1 Million Dollars

Thursday, January 28, 2010

Federal Student Loans- Overview and Stafford Loans

There are actually many different types of federal loans. 1. Stafford Loan, which this article will cover. 2. PLUS loans for parents and graduate students. 3. Perkins loans. Perkins and PLUS loans will be covered in later articles.

Stafford loans are broken into two categories subsidized and unsubsidized. The difference is that for subsidized loans the government subsidized the student by paying the interest until the student stop going to school at least part time. With the unsubsidized loan the student must pay the interest accrued during school. Therefore subsidized loans, if you can get them, are a better deal than unsubsidized loans. Even if this is not enough to convice you subsidized loans have an interest rate of 5.6% this year for undergraduates vs 6.8% for unsubsidized loans or subsidized loans for graduate students.

Therefore why would someone get a unsubsidized loan? Mostly because anyone who fills out a fafsa (free application for federal student aid) can get one. This means that no first time student should be unable to get this aid. Or maybe the aid one gets is not enough to pay for the expenses.

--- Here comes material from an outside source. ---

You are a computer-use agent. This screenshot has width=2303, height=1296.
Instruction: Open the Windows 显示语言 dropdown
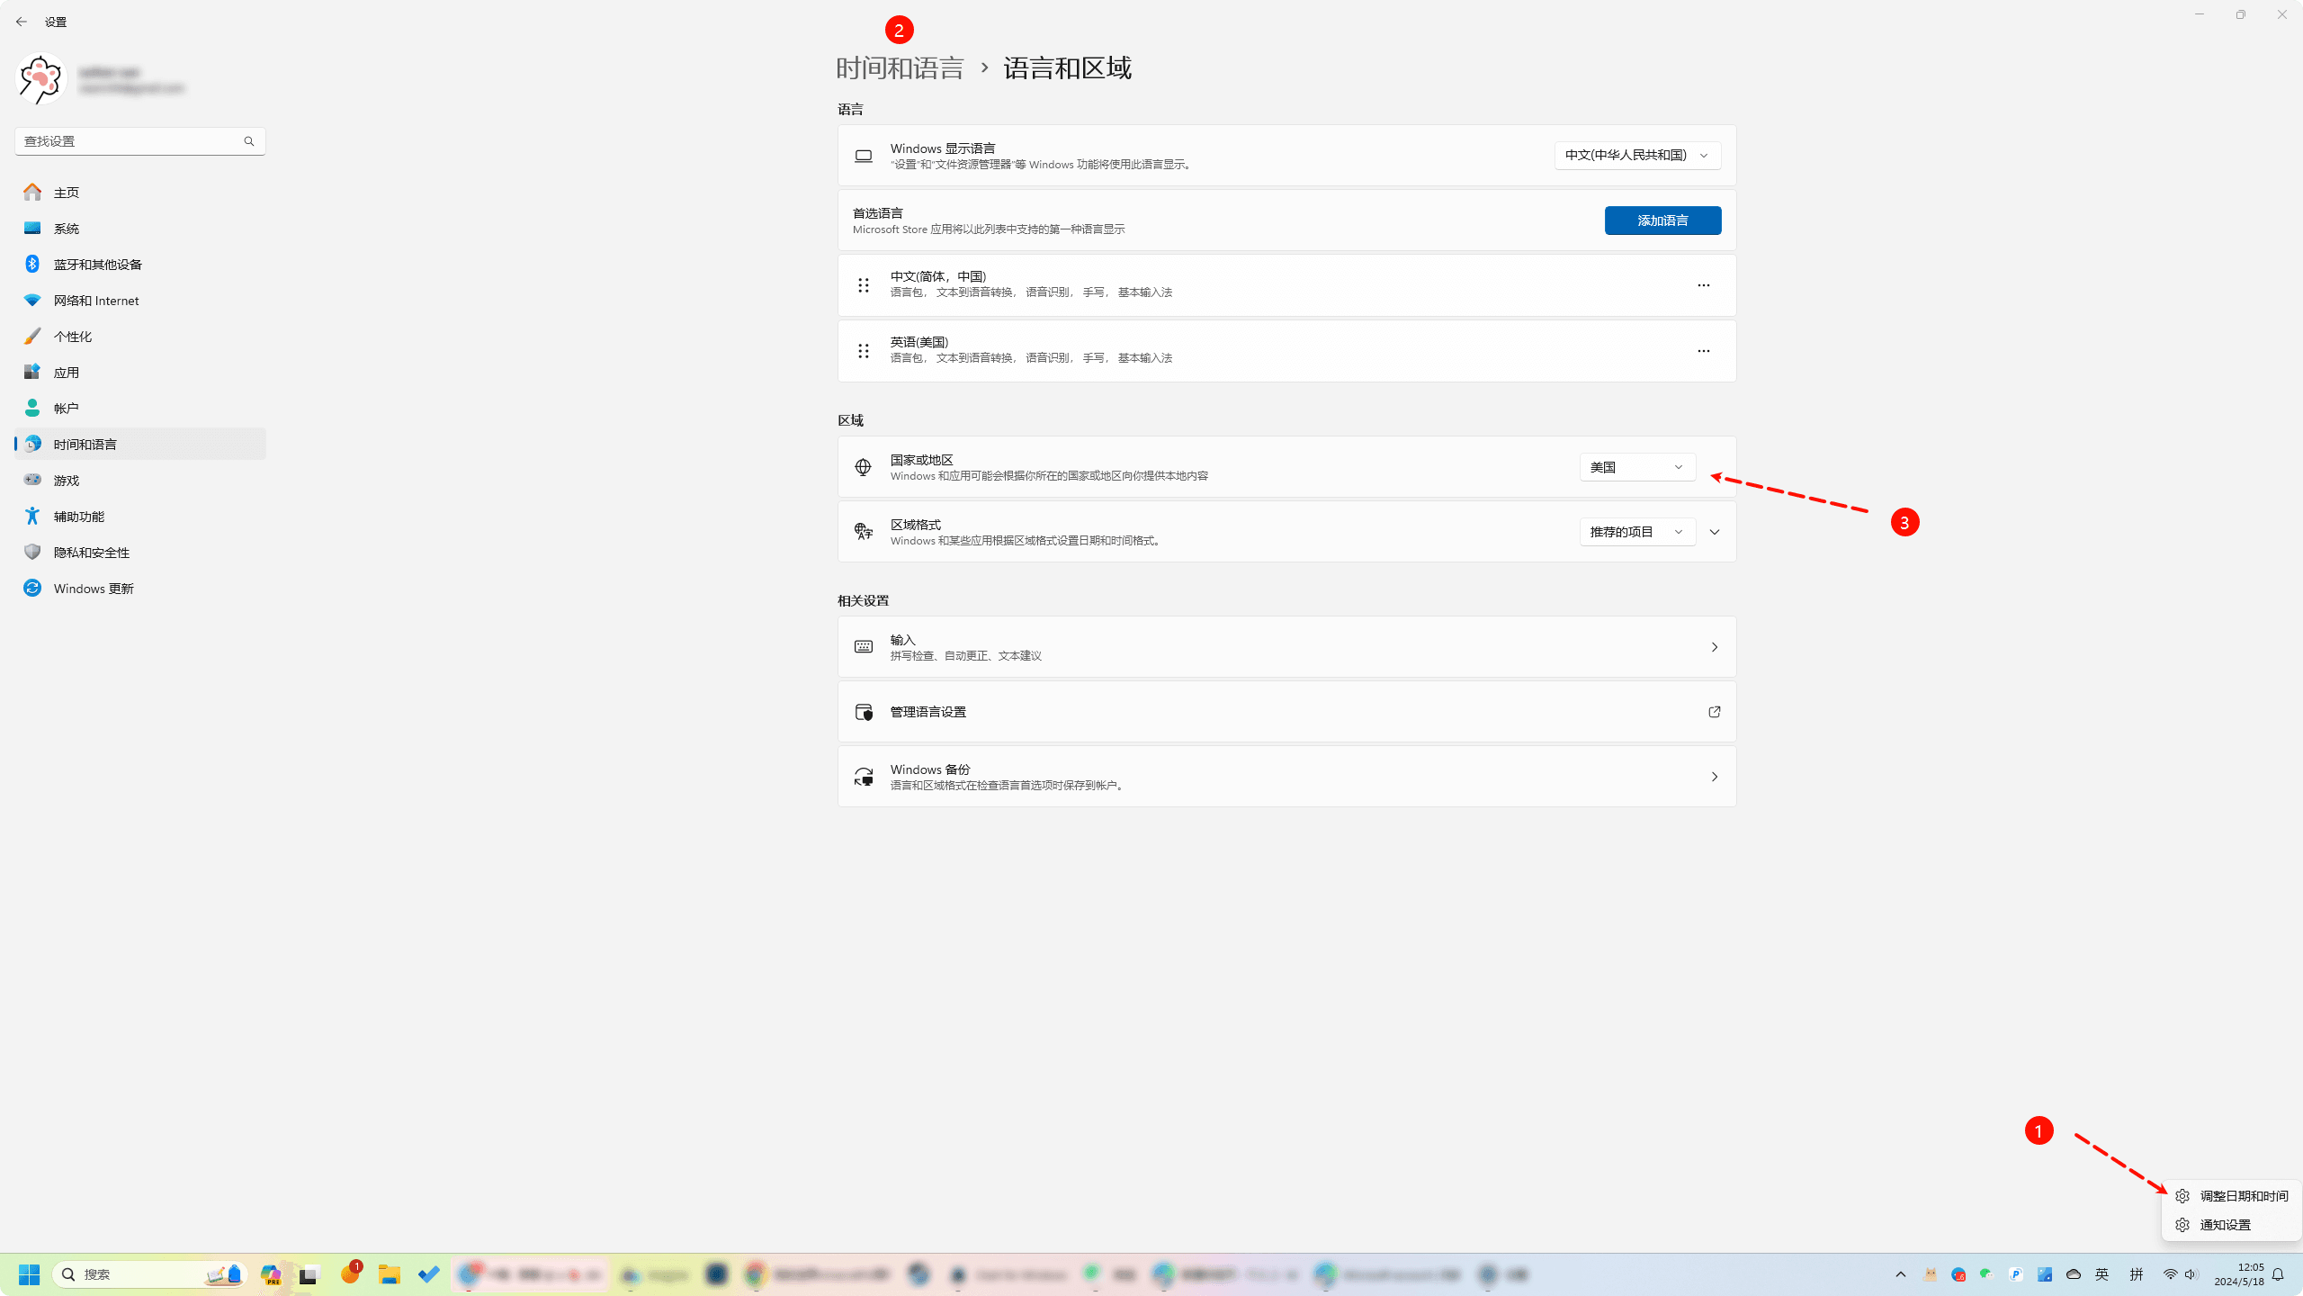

This chart shows how large a loan a student may potentially get and how much may be subsidized.

Dependent student Independent student
1st-year undergraduate $5,500 (maximum $3,500 subsidized) $9,500 ($3,500)
2nd-year undergraduate $6,500 ($4,500) $10,500 ($4,500)
3rd- and 4th-year undergraduate $7,500 ($5,500) $12,500 ($5,500)
Graduate/professional NA (All graduate and professional students are considered independent.) $20,500 ($8,500)

If a student is getting aid from the university or college in the form of a tuition waver or scholarship, the amount of student loan aid can be decreased. Thankfully the unsubsidized loan aid will be decreased before the subsidized loan aid.

This is in reverse if the student or parent makes additional income. It is always better for a student to get a scholarship or grant than a job off campus. Later articles will cover working on campus and why that is better than a job off campus.

1 comment:

  1. Thank you so much for clarifying this. I've tried looking things up on my own, but the majority of information out there is for undergraduates and don't let you know what applies to graduate students or doesn't. Or I just find information BLEH and it's an avalanche of stuff I don't understand to sift through.

    Your posts are clear, informative, and concise, outlining precisely what you need and mean.